PROMPT: In the records below, find the line containing "Instruction: Select the"; copy exactly that line and all lines after it to the end, and nothing else.

GIVEN RECORDS:
━━━━━━━━━━━━━━━━━━━━

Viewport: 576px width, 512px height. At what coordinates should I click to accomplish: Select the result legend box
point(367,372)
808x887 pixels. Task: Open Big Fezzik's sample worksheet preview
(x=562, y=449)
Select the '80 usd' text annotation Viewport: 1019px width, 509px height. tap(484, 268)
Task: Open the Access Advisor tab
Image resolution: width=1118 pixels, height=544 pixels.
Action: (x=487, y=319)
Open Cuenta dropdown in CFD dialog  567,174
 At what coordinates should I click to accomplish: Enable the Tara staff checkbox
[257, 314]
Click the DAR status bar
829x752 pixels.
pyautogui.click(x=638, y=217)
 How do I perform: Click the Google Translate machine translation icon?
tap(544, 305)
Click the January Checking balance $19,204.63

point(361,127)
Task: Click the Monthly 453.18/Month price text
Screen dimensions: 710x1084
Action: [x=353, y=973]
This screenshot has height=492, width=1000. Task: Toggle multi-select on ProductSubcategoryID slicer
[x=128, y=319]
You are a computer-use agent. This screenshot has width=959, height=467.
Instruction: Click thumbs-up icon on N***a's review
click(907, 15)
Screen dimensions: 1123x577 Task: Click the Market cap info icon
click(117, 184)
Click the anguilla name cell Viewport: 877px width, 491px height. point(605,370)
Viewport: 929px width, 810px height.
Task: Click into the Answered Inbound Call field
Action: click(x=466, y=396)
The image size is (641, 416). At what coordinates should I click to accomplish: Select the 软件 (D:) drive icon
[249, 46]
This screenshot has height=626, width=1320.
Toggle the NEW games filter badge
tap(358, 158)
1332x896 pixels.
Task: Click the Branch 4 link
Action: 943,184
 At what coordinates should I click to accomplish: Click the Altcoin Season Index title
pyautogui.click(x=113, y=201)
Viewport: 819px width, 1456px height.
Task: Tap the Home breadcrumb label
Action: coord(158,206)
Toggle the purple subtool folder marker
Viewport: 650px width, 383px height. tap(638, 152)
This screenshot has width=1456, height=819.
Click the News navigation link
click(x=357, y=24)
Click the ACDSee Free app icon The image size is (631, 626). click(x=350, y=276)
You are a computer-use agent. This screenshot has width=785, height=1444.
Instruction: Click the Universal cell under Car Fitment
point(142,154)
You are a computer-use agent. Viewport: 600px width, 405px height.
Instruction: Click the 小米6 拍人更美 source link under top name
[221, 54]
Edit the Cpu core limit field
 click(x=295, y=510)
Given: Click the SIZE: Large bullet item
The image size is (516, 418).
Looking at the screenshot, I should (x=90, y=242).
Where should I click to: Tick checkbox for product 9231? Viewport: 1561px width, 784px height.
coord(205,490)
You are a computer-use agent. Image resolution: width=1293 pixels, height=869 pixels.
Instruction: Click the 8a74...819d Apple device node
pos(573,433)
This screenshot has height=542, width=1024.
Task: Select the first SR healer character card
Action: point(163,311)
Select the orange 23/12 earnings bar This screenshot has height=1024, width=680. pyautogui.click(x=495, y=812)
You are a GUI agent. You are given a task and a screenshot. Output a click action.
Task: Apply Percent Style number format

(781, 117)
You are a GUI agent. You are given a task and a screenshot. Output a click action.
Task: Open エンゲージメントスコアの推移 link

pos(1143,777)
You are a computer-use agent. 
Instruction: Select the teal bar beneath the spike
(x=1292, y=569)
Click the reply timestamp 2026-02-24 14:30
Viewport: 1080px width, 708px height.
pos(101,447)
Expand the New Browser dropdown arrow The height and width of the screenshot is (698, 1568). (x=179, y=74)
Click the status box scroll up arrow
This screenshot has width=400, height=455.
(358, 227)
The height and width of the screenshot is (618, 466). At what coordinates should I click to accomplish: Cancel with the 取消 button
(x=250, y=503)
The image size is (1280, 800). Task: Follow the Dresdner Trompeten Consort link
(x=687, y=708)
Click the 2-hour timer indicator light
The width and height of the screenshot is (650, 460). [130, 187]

━━━━━━━━━━━━━━━━━━━━

TASK OUTPUT:
Instruction: Select the teal bar beneath the spike
(x=1292, y=569)
Click the reply timestamp 2026-02-24 14:30
Viewport: 1080px width, 708px height.
pos(101,447)
Expand the New Browser dropdown arrow The height and width of the screenshot is (698, 1568). (x=179, y=74)
Click the status box scroll up arrow
This screenshot has width=400, height=455.
(358, 227)
The height and width of the screenshot is (618, 466). At what coordinates should I click to accomplish: Cancel with the 取消 button
(x=250, y=503)
The image size is (1280, 800). Task: Follow the Dresdner Trompeten Consort link
(x=687, y=708)
Click the 2-hour timer indicator light
The width and height of the screenshot is (650, 460). [130, 187]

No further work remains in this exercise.